◆ **Problem**:
Copy exactly the lines of the material below, starting with the first and including the line that holds "You are a computer-use agent. The image".

◆ **Excerpted data**:
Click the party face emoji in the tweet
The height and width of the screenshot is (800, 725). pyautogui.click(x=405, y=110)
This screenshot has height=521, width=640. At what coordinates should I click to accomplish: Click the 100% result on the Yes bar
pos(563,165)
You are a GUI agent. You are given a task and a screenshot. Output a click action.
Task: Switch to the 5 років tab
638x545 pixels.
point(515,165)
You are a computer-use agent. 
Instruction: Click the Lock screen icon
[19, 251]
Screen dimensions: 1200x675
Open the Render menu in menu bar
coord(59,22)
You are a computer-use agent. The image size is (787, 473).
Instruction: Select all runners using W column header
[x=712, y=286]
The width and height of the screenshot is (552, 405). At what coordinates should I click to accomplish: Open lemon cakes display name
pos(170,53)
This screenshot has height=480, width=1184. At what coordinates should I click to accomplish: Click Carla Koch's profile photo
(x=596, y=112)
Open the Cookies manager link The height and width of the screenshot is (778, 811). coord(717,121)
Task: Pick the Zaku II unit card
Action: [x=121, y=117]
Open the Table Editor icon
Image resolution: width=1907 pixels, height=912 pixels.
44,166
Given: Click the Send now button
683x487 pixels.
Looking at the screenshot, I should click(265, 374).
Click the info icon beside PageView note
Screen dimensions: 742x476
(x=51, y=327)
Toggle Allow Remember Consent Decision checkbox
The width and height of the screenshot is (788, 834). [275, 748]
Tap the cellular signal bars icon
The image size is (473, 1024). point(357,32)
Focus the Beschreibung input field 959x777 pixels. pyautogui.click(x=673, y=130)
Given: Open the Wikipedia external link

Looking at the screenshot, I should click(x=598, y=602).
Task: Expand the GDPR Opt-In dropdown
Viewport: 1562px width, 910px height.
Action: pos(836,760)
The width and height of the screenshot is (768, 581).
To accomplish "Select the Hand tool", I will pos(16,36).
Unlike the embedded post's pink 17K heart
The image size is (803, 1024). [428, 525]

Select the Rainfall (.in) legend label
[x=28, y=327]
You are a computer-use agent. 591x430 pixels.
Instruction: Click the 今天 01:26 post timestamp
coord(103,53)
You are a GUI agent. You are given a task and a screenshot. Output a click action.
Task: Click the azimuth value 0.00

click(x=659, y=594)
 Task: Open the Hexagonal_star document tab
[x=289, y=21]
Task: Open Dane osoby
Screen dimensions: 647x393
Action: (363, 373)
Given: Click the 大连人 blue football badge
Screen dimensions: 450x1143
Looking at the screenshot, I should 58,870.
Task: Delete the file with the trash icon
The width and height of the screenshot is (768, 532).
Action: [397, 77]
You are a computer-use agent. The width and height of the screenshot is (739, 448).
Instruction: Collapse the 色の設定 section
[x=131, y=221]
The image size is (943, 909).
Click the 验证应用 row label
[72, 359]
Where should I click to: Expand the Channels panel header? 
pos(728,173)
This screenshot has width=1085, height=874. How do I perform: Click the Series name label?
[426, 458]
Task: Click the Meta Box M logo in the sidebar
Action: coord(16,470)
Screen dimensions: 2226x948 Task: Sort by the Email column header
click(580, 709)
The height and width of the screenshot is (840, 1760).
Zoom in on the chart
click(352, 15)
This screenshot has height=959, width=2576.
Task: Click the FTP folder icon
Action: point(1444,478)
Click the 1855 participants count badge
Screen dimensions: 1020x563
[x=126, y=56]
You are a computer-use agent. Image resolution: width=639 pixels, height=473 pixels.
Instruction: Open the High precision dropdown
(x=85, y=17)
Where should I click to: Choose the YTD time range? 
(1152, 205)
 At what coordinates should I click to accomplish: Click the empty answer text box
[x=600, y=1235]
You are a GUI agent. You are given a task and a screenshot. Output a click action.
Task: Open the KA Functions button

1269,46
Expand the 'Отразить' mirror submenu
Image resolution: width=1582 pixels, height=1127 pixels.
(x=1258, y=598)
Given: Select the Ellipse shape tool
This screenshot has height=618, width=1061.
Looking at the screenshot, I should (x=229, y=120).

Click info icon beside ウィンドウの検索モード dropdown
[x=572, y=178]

◆ **Written response**:
Click the party face emoji in the tweet
The height and width of the screenshot is (800, 725). pyautogui.click(x=405, y=110)
This screenshot has height=521, width=640. At what coordinates should I click to accomplish: Click the 100% result on the Yes bar
pos(563,165)
You are a GUI agent. You are given a task and a screenshot. Output a click action.
Task: Switch to the 5 років tab
638x545 pixels.
point(515,165)
You are a computer-use agent. 
Instruction: Click the Lock screen icon
[19, 251]
Screen dimensions: 1200x675
Open the Render menu in menu bar
coord(59,22)
You are a computer-use agent. The image size is (787, 473).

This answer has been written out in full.